Born 1966 in Yerevan, Armenia, lives in Zurich
Since when is Donald Duck a hero with a place reserved in exhibition halls? The duck with rustled feathers sits on the ground with his legs absurdly raised in the air, with a Sherlock Holmes cap on his head and heavy boots, as if he were ready to set off on a tour of the Alps. And this is all presented in a space of 3 x 4 metres. Another example is a wooden stick with Pinocchio’s nose and feet in huge red shoes. Here he is a painter with a palette at his foot; there he is depicted as a leaping dancer. And what about the pink pig with a baseball cap, the dancing bean, a tea pot with a long nose?
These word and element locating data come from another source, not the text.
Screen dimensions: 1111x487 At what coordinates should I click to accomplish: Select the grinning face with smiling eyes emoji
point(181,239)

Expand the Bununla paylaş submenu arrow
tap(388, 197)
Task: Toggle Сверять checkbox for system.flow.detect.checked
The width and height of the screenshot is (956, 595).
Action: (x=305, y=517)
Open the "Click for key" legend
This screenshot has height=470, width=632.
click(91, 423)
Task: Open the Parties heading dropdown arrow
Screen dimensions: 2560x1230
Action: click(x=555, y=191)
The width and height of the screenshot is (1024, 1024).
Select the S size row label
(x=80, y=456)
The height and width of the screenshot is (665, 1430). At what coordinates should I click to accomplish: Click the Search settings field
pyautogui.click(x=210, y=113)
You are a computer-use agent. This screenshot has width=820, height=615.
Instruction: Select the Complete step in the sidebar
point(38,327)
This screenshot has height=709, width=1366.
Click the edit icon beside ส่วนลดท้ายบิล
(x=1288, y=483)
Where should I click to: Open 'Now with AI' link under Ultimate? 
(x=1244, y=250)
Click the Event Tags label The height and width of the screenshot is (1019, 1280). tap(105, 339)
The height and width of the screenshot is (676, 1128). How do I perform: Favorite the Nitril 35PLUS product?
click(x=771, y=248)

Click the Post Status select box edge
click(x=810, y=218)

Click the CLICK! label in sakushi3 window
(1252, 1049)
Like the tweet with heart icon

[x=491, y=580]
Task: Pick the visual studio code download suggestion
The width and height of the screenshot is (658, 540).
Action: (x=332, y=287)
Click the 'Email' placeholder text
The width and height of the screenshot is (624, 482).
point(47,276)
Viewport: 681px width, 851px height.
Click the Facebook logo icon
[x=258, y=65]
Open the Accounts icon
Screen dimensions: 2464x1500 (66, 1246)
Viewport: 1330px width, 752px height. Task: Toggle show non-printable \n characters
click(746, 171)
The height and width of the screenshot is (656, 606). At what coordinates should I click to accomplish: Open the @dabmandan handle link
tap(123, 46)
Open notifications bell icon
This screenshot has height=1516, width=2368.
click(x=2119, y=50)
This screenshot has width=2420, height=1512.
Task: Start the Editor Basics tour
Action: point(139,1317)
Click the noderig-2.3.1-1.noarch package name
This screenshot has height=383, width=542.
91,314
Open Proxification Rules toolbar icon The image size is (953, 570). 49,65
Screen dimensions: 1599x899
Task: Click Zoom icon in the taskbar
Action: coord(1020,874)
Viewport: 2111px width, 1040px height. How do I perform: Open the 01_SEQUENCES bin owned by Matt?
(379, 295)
Where did this art come from?
But is this question really relevant anymore in a time when the boundary between art and phantasmagorical creations of mass culture is growing ever thinner? Eloyan’s pictures are in any case stirring, just in the way they are painted. Thick, sometimes brilliant, multi-layered colours often appear on huge surfaces with quick strokes of the brush. With the spectator’s persistent gaze, contours begin to emerge, revealing, for example, a face with protruding eyes and rabbit ears. The intensity created by these images is transferred to the audience, the same as the unpredictability of what can be discovered in a painting—an unpredictability characteristic of these paintings, whose final form does not become clear until during the painting process itself.
In such a way, the passionately emerging paintings move in their peculiar grotesqueness between the tragedy of the Spanish artist Francisco de Goya and the banality of American artist Philip Guston, who Eloyan is very close to, especially when it comes to the cumbersome technique of painting objects such as shoes. These paintings are tragic, partly tragicomic, and sometimes even sinister in the lucidness with which animals take on all the possible discord of the human world. In the honest naïveté with which Eloyan presents figures from the vulgar, often disgusting and rampant fantasy of the exuberant world of comics, fairy tales, legends, rock n’ roll, TV shows, and mediocre movies, they are banal as well. Eloyan’s world stands up against all romantic ideals, against all notions of beauty and harmony, of the superiority of humans over other creatures, of temperance, sophistication, and moderation. His world, teeming with savage pigs, eccentric ducks, stumps that behave like humans, is not temperate, cultivated or restrained—it is just plain human.